▸ Description of the task:
Search the records below for "link" and copy every line it turns up in.

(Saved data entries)
--------------------------------------------------
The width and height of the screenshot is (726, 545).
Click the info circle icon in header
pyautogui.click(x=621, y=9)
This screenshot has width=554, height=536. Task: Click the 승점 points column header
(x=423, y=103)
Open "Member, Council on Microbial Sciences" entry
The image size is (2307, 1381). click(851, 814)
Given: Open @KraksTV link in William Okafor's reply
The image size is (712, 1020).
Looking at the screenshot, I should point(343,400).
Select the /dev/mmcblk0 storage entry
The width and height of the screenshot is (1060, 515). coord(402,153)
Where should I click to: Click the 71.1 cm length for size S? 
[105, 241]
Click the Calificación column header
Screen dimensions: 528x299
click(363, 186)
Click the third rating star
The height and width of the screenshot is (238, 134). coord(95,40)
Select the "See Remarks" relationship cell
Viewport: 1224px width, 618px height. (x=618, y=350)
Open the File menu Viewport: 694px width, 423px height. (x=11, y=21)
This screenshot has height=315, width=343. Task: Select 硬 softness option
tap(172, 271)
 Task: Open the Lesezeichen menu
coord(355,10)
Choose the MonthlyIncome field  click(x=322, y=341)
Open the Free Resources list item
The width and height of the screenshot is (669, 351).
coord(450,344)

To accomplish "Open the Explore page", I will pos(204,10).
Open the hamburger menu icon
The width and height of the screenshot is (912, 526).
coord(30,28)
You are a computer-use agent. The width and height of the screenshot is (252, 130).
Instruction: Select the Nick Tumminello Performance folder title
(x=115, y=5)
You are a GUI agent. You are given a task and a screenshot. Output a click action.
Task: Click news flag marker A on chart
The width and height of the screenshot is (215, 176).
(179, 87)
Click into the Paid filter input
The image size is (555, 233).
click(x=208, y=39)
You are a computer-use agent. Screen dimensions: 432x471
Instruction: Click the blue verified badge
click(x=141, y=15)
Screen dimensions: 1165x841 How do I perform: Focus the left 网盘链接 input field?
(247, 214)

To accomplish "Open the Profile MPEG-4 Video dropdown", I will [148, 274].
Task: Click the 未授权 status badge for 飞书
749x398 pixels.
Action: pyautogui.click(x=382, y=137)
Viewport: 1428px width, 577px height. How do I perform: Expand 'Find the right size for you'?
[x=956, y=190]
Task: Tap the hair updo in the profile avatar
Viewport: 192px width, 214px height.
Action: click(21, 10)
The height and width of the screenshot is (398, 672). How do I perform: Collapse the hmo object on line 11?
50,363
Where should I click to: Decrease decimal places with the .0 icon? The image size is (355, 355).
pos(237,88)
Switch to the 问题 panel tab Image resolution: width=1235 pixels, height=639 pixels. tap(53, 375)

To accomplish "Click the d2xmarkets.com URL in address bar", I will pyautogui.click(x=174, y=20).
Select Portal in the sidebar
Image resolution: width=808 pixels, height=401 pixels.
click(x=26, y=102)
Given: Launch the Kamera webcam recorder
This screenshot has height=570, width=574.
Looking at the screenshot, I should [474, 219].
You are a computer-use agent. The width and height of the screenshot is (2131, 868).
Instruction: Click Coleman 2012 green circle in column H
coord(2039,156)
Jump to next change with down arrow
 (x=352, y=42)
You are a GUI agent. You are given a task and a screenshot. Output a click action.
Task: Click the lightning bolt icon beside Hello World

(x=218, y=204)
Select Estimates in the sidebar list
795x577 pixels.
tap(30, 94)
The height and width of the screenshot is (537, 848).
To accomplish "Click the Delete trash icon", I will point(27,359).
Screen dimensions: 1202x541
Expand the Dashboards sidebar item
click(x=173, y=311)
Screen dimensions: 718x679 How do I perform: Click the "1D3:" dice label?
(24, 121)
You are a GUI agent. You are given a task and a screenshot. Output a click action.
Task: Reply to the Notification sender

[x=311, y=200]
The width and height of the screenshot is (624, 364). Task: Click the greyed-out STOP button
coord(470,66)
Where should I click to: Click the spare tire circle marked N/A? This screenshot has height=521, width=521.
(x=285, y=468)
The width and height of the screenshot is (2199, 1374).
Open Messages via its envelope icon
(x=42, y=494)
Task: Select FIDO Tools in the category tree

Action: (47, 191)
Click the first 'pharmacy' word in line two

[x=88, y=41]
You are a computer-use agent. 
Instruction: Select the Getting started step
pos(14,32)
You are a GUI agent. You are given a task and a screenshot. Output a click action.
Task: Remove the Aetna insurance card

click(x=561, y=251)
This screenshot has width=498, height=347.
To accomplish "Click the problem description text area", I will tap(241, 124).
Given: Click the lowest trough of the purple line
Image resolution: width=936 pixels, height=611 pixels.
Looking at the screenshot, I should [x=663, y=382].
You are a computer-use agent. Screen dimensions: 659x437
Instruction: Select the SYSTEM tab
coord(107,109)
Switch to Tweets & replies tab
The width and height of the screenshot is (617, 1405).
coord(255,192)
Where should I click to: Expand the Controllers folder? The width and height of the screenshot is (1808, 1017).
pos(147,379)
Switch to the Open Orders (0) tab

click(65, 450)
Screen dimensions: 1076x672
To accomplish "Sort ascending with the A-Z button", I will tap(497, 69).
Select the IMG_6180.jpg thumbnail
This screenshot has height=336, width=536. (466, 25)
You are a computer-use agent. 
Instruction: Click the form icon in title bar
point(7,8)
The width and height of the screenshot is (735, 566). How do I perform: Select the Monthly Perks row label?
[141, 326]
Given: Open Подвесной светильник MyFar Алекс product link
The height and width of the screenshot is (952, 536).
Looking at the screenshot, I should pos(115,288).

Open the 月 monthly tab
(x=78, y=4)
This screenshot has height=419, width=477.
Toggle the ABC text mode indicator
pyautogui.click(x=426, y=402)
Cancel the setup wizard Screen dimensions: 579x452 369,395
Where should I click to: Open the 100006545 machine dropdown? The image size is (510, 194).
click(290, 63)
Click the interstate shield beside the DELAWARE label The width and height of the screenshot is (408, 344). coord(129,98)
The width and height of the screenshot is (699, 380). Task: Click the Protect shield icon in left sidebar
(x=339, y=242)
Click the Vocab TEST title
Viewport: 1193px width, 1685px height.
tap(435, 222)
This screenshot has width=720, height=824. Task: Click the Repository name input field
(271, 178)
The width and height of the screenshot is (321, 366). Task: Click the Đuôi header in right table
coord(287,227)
--------------------------------------------------
▸ Output of the task:
Given: Open @KraksTV link in William Okafor's reply
Given: Open Подвесной светильник MyFar Алекс product link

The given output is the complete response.